Price targets in the bullish camp—37.00 US dollars at Stifel and 47.00 US dollars at B. Riley—suggest upside from current trading levels while acknowledging execution risk and quarterly variability. Analysts highlighting the Buy case typically point to: 1) backlog conversion and schedule fidelity within Projects; 2) ramping owned assets and rising recurring revenue contributing to EBIT growth; and 3) the funding framework that supports asset deployment without undue balance-sheet strain. This is broadly consistent with consensus modeling that anticipates EBIT of 11.42 million US dollars this quarter, up 27.17% year over year, even as EPS remains in seasonal loss.

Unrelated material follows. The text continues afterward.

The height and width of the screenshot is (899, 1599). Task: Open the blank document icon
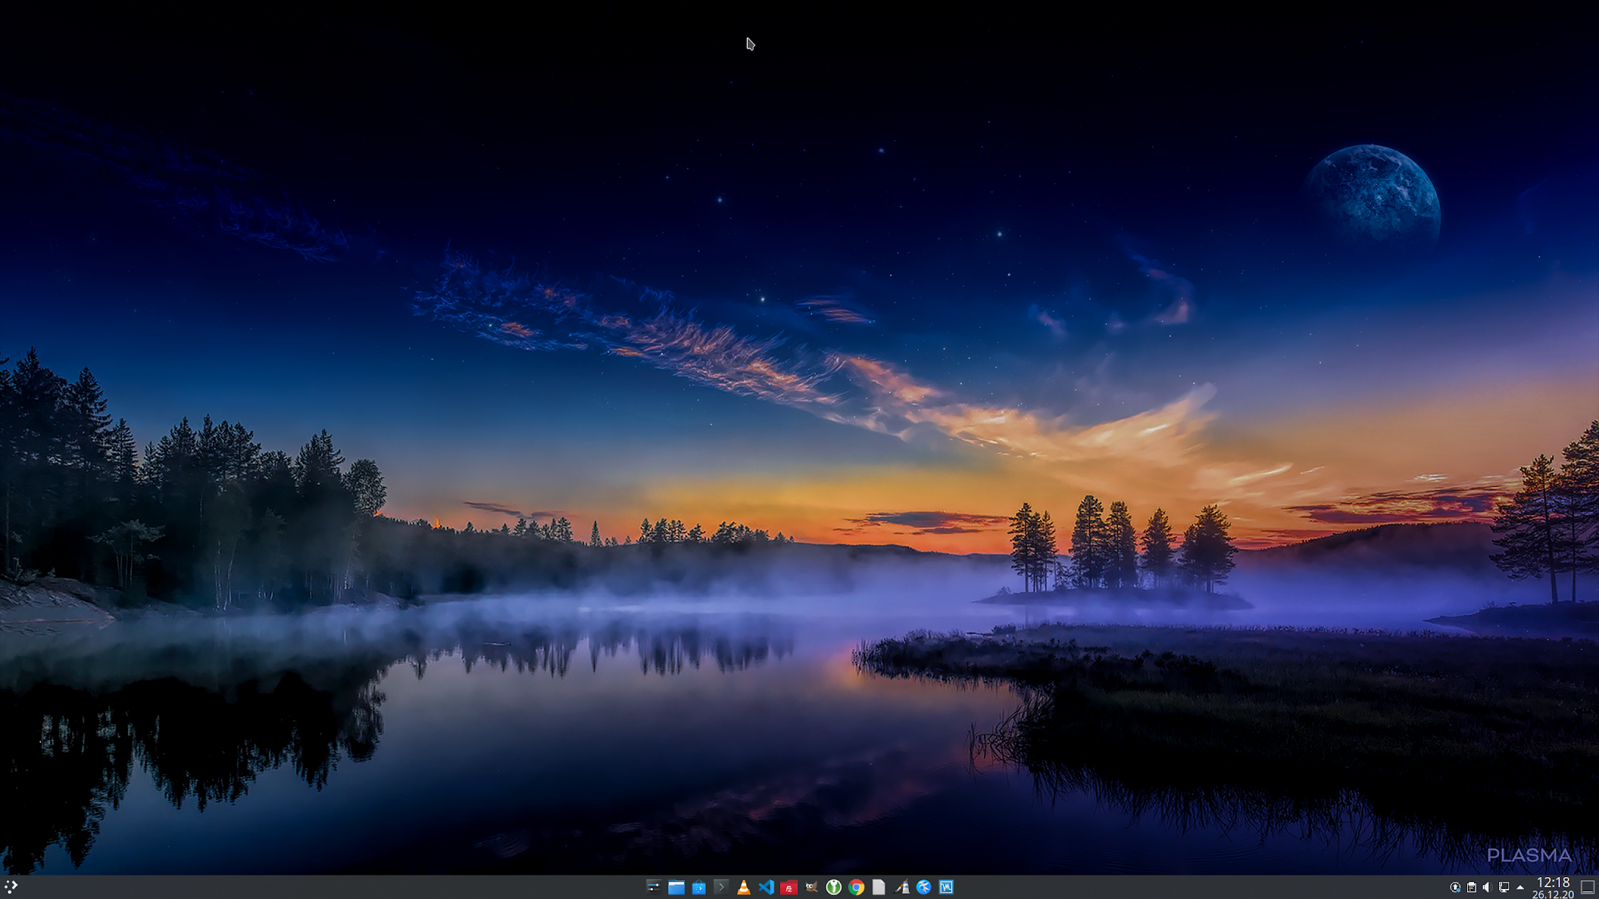tap(878, 887)
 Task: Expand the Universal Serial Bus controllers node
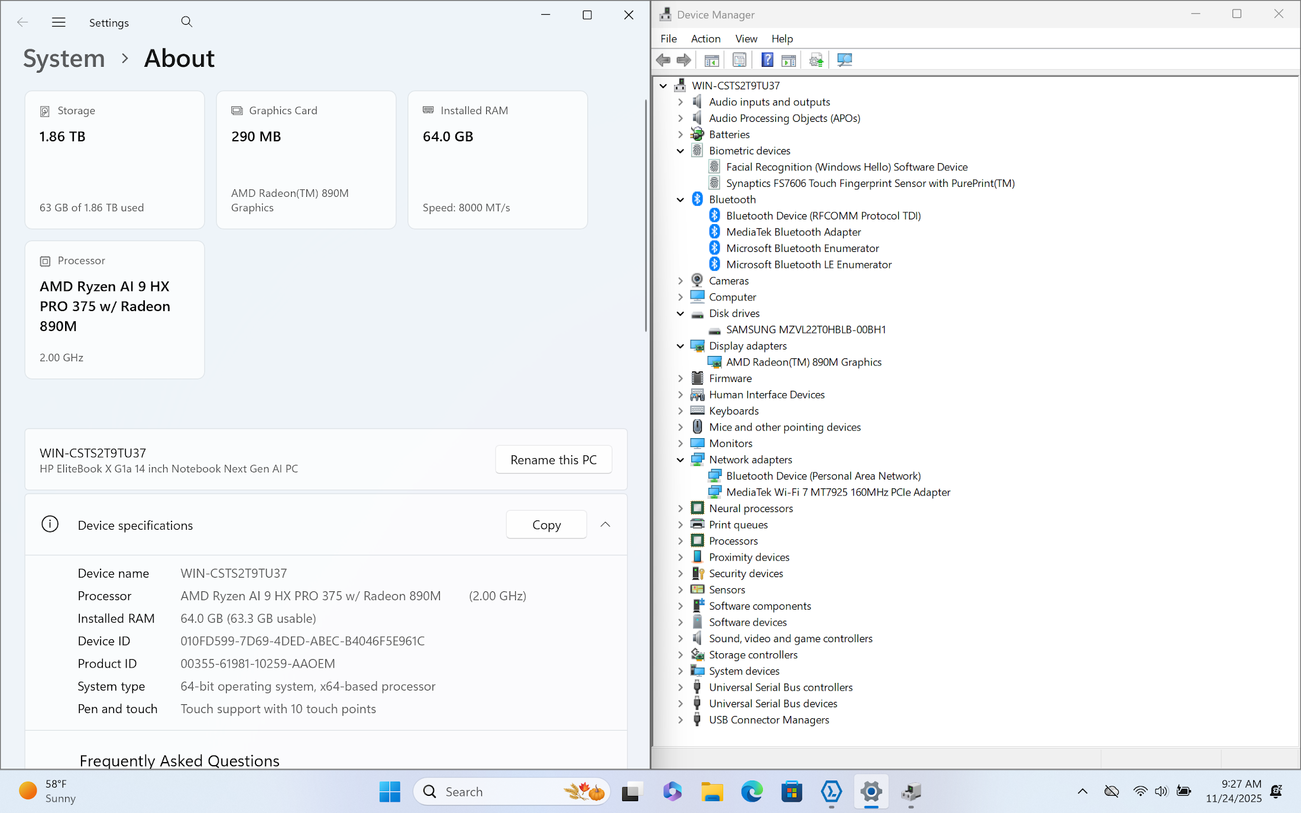[x=680, y=687]
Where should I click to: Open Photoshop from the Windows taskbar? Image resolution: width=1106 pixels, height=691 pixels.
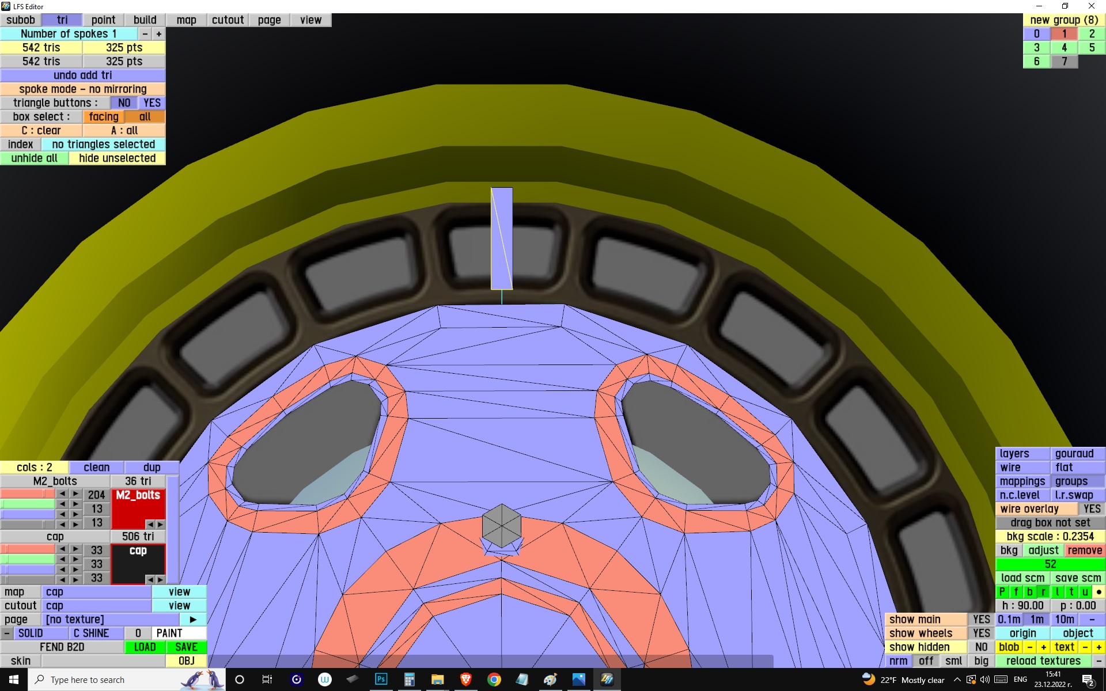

Neutral views, while not considered in the majority assessment, emphasize the same set of variables but focus on near-term uncertainties: construction timing, interconnection schedules, and the persistence of mid-teens gross margins during a seasonally soft quarter. These concerns inform the risk-reward framing around quarterly prints but, in the context of the collected opinions, do not outweigh the constructive medium-term setup cited by the bullish analysts.
Overall, the prevailing institutional stance for this print is constructive: revenue growth is expected to accelerate year over year to 362.92 million US dollars, Energy Assets should continue to build recurring contribution, and funding and leadership changes are positioned to improve execution. The key to upside versus consensus is better-than-expected project milestone conversion and modest margin resilience; conversely, revenue timing slippage or wider-than-expected seasonal losses would challenge the bullish view for the quarter.